As of the census of 2000, there were 702 people, 188 households, and 153 families residing in the CDP. This rose to 843 in the 2010 census and 996 in 2020. The 2000 population density was 53.9 PD/sqmi. There were 207 housing units at an average density of 15.9 /sqmi. The racial makeup of the CDP was 5.27% White, 94.59% Native American, and 0.14% from two or more races. Hispanic or Latino of any race were 0.28% of the population.

While Hays is located on a reservation belonging to both Assiniboine people and Gros Ventre people, the community itself is primarily inhabited by Gros Ventre, while nearby Lodge Pole is home to Assiniboine people.

There were 188 households, out of which 51.1% had children under the age of 18 living with them, 42.6% were married couples living together, 30.9% had a female householder with no husband present, and 18.6% were non-families. 16.5% of all households were made up of individuals, and 6.4% had someone living alone who was 65 years of age or older.
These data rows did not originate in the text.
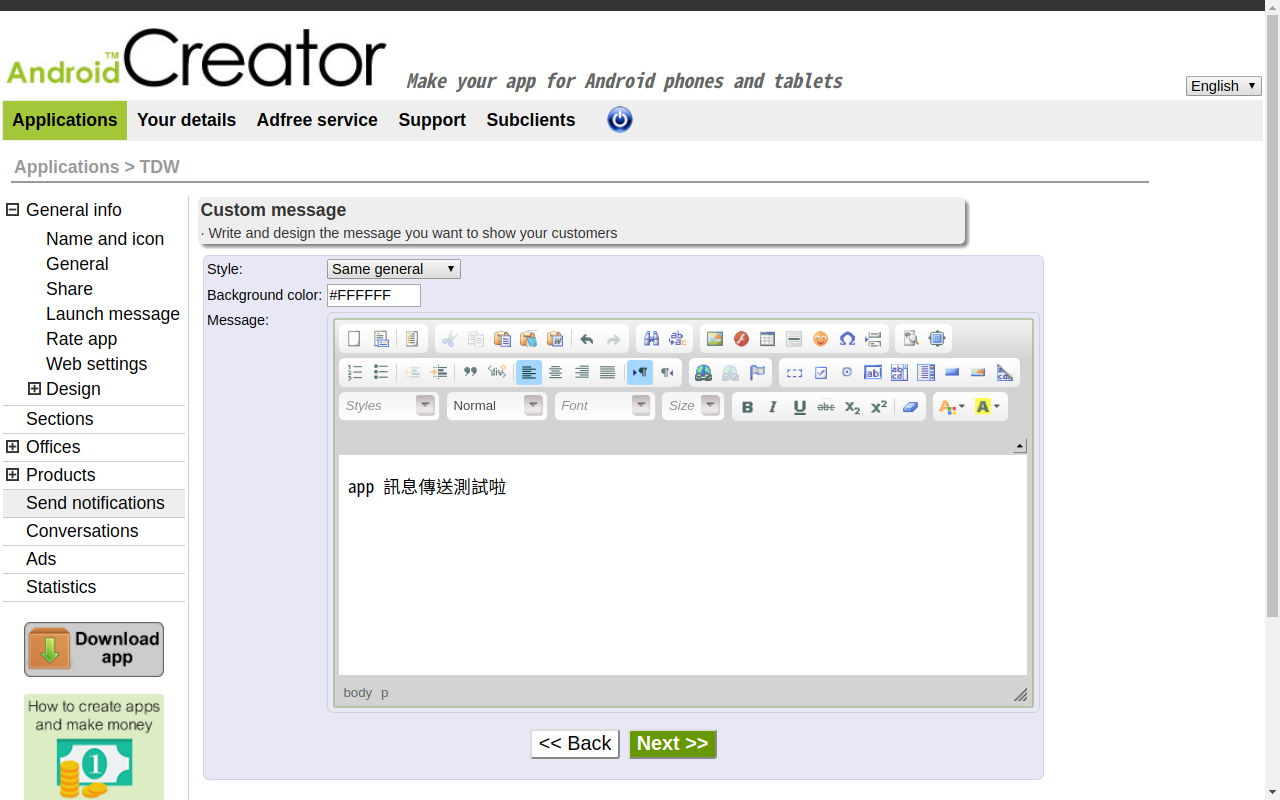The image size is (1280, 800).
Task: Open the text background color picker
Action: (x=987, y=407)
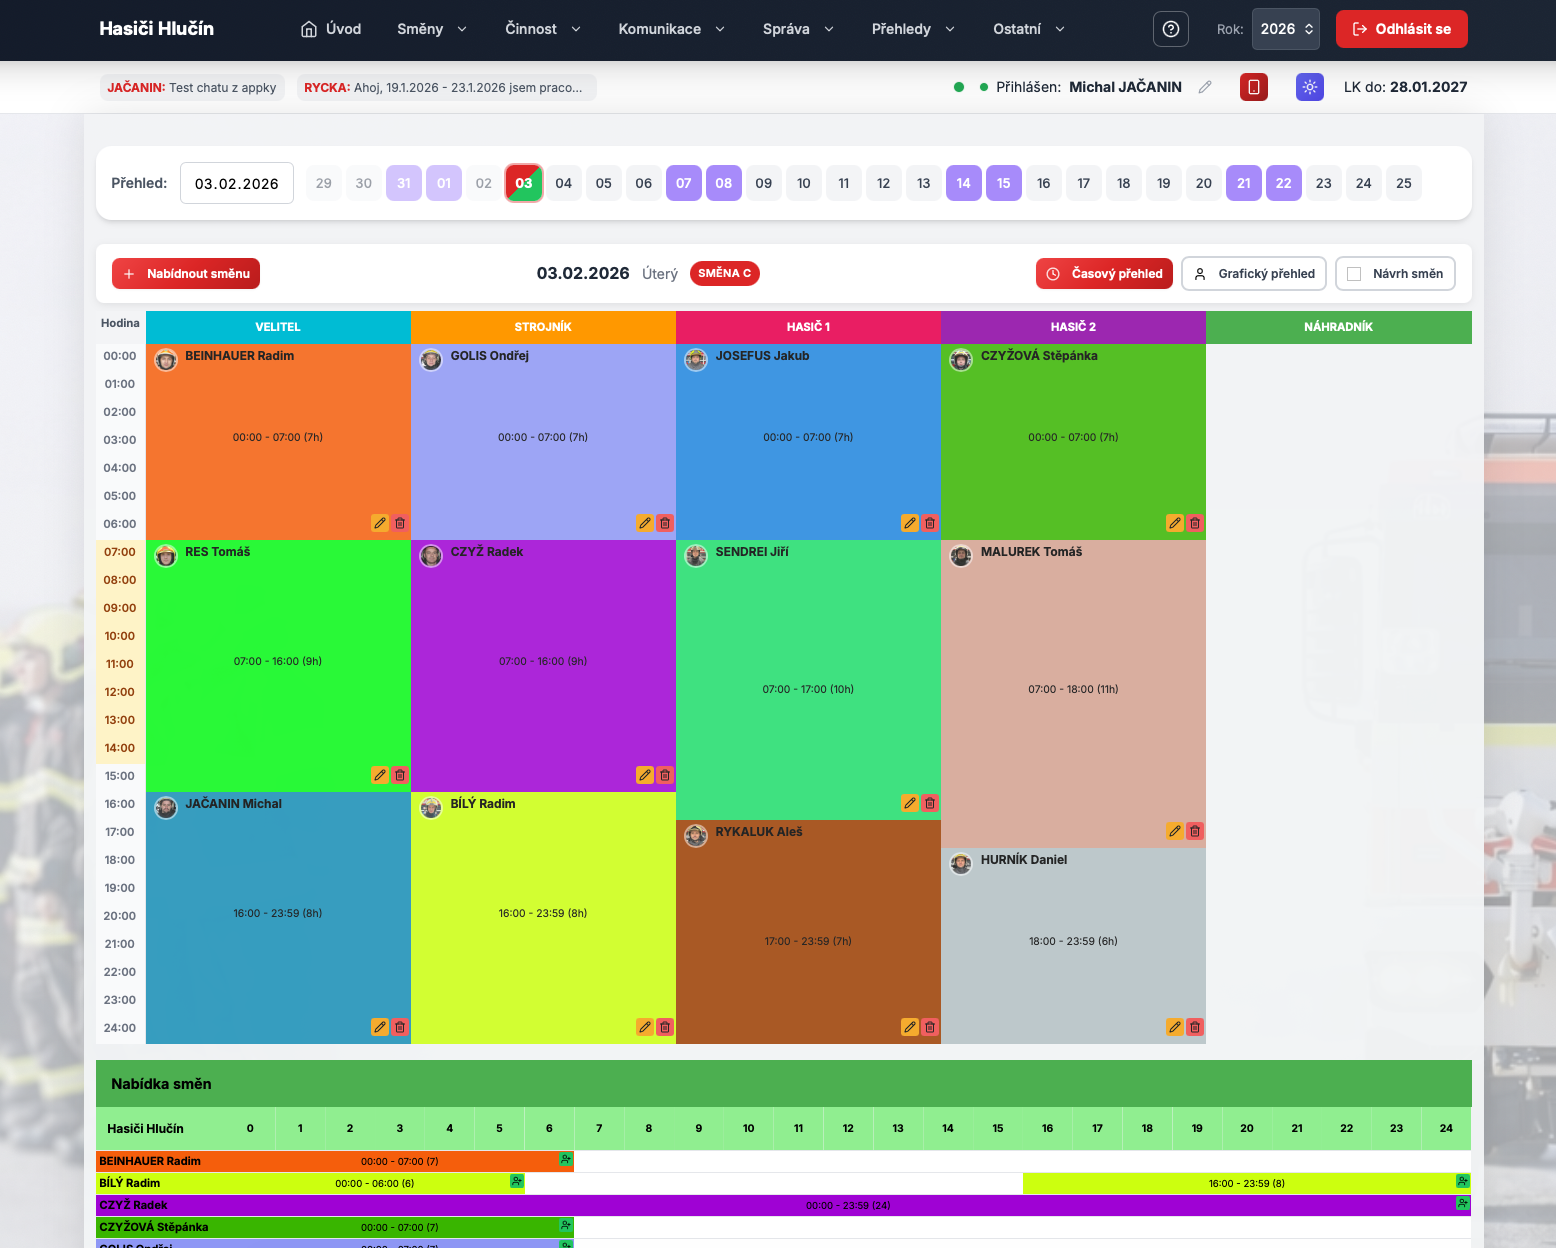Click the Nabídnout směnu button
Image resolution: width=1556 pixels, height=1248 pixels.
[x=186, y=274]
The average household size was 3.71 and the average family size was 4.16.

In the CDP, the population was spread out, with 44.0% under the age of 18, 9.8% from 18 to 24, 28.3% from 25 to 44, 12.3% from 45 to 64, and 5.6% who were 65 years of age or older. The median age was 22 years. For every 100 females, there were 104.7 males. For every 100 females age 18 and over, there were 94.6 males.

The median income for a household in the CDP was $17,000, and the median income for a family was $20,000. Males had a median income of $25,250 versus $21,500 for females. The per capita income for the CDP was $6,489. About 44.1% of families and 50.4% of the population were below the poverty line, including 60.0% of those under age 18 and 48.8% of those age 65 or over.

Historical population
| Census | Pop. | Note | %± |
| 2020 | 996 |  | — |
U.S. Decennial Census

==Education==
It is in the Hays-Lodge Pole K-12 Schools school district.

The district, with facilities in Hays, educates students from kindergarten through 12th grade. The high school is Hays-Lodgepole High School. They are known as the Thunderbirds.

==Notable person==
- Theresa Lamebull, one of the last native speakers of the Gros Ventre language, was born in Hays in 1896.